--- start SUPPLIED TEXT ---

SAN FRANCISCO: Facebook said on Thursday it was temporarily disabling the ability of advertisers to target based on people’s self-reported education and job information after a report that those features allowed targeting based on anti-Semitic topics.
ProPublica, a non-profit news organization based in New York, reported hours earlier that Facebook’s self-service ad-buying platform had allowed marketers to target ads at people who, on their Facebook profile, had listed phrases such as “Jew hater” as their field of study or work.
Some 2,300 people had expressed interest in the topics ”Jew hater,” ”how to burn Jews” and ”History of ‘why Jews ruin the world’,” according to ProPublica’s investigation.
Facebook, the world’s largest social network, confirmed the ProPublica investigation.
Once people put those phrases on their Facebook profiles, the anti-Semitic topics automatically migrated onto the company’s advertising platform, as if they were education or job data that would be useful to marketers, Facebook said.
“We are removing these self-reported targeting fields until we have the right processes in place to help prevent this issue,” Facebook said in a statement late on Thursday.

--- end SUPPLIED TEXT ---

__LIST OF TASKS__:
A: Retype the Facebook ad-targeting article from "SAN FRANCISCO: Facebook" to "the ProPublica investigation.", with no changes.
B: According to the Facebook ad-targeting article, in which city is ProPublica based?
C: Proceed with the Facebook ad-targeting article, picking up after its final sentence.

--- start DATA EXTRACT ---

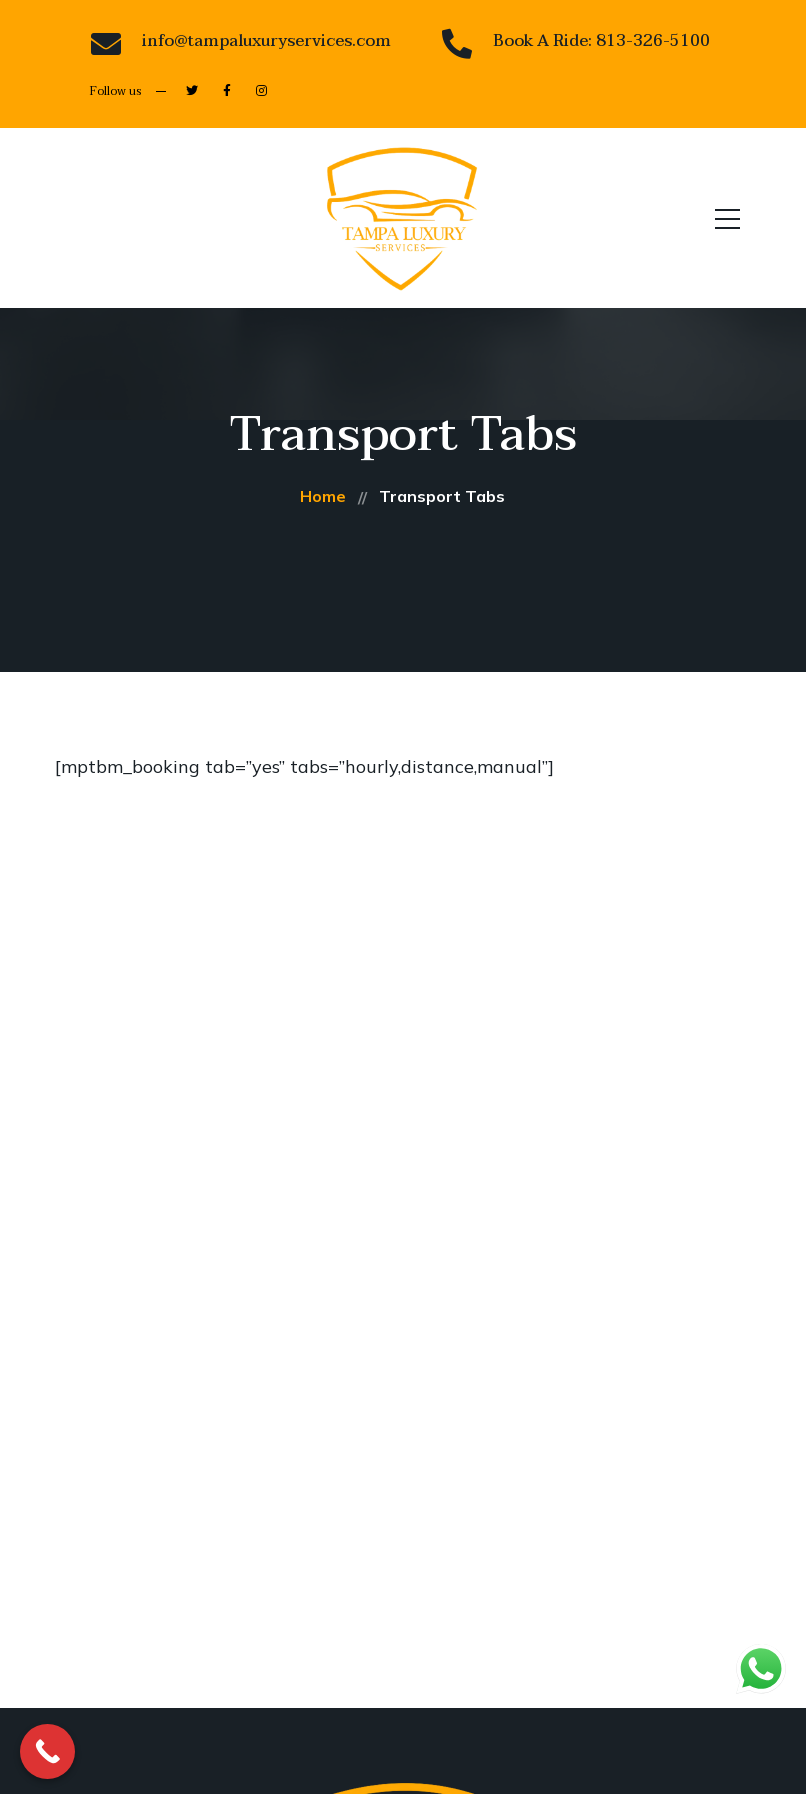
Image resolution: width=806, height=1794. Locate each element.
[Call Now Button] (47, 1751)
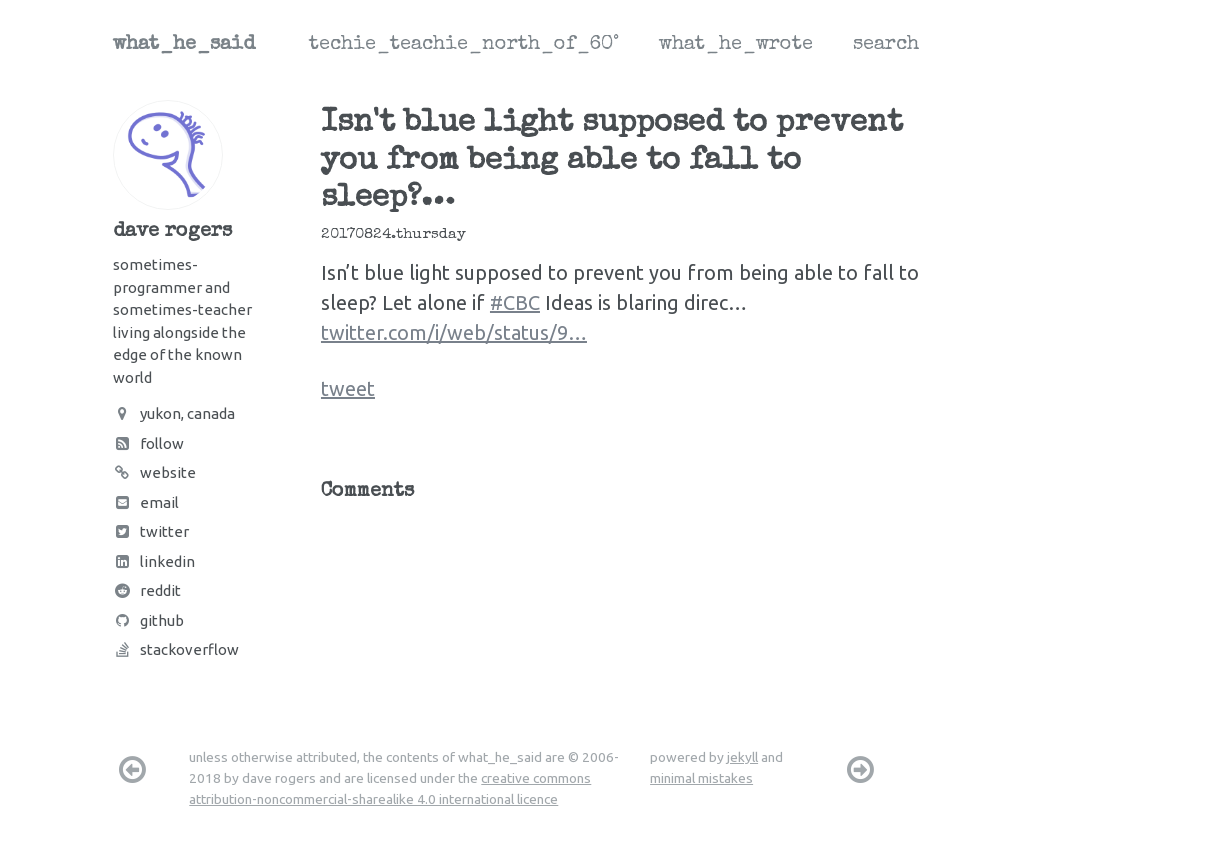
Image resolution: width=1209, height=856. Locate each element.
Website (154, 472)
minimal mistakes (701, 778)
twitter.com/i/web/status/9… (454, 332)
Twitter (151, 531)
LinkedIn (154, 561)
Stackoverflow (176, 649)
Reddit (147, 590)
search (886, 45)
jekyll (742, 757)
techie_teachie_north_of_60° (464, 45)
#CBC (515, 302)
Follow (148, 443)
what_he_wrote (736, 45)
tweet (348, 388)
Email (146, 502)
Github (148, 620)
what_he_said (184, 45)
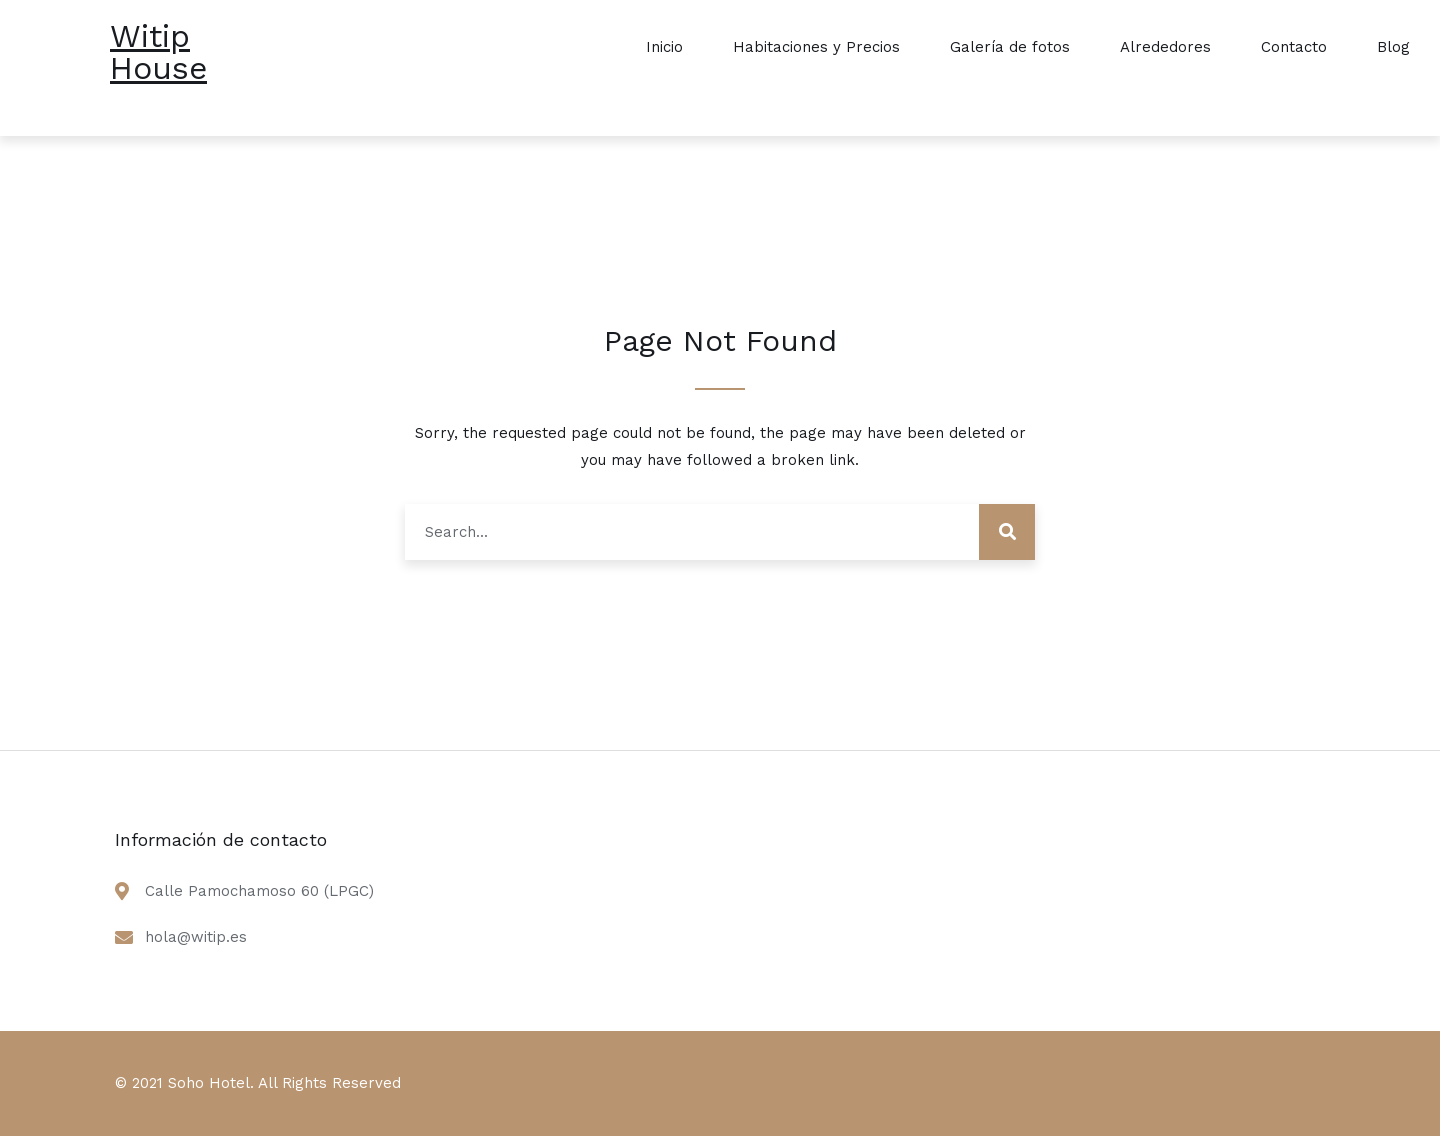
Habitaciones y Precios (816, 47)
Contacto (1294, 47)
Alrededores (1165, 47)
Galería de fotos (1010, 47)
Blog (1393, 47)
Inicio (664, 47)
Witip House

--- end DATA EXTRACT ---

__RESPONSES TO THE EXERCISE__:
A:
SAN FRANCISCO: Facebook said on Thursday it was temporarily disabling the ability of advertisers to target based on people’s self-reported education and job information after a report that those features allowed targeting based on anti-Semitic topics.
ProPublica, a non-profit news organization based in New York, reported hours earlier that Facebook’s self-service ad-buying platform had allowed marketers to target ads at people who, on their Facebook profile, had listed phrases such as “Jew hater” as their field of study or work.
Some 2,300 people had expressed interest in the topics ”Jew hater,” ”how to burn Jews” and ”History of ‘why Jews ruin the world’,” according to ProPublica’s investigation.
Facebook, the world’s largest social network, confirmed the ProPublica investigation.

B: New York.

C:
“We want Facebook to be a safe place for people and businesses, and we’ll continue to do everything we can to keep hate off Facebook,” it said.
Facebook initially responded to the ProPublica report by removing the topics in question from its ad system. However other news reports, including from Slate magazine, then discovered that hateful topics were more widespread in the ad system’s targeting capabilities.
As Facebook has given advertisers greater power to micro-target their messages using a self-service platform, the company has at times failed to ensure they comply with its terms and conditions.
Last year, ProPublica reported that Facebook allowed advertisers to exclude users by race when running housing or other ads, despite a prohibition on such ads under the US Fair Housing Act 1969.
Facebook said last week an operation likely based in Russia spent $100,000 on thousands of US ads promoting social and political messages over a two-year period through May, fueling concerns about foreign meddling in US elections.
The company said it shut down 470 “inauthentic” accounts as part of an internal investigation into those ads.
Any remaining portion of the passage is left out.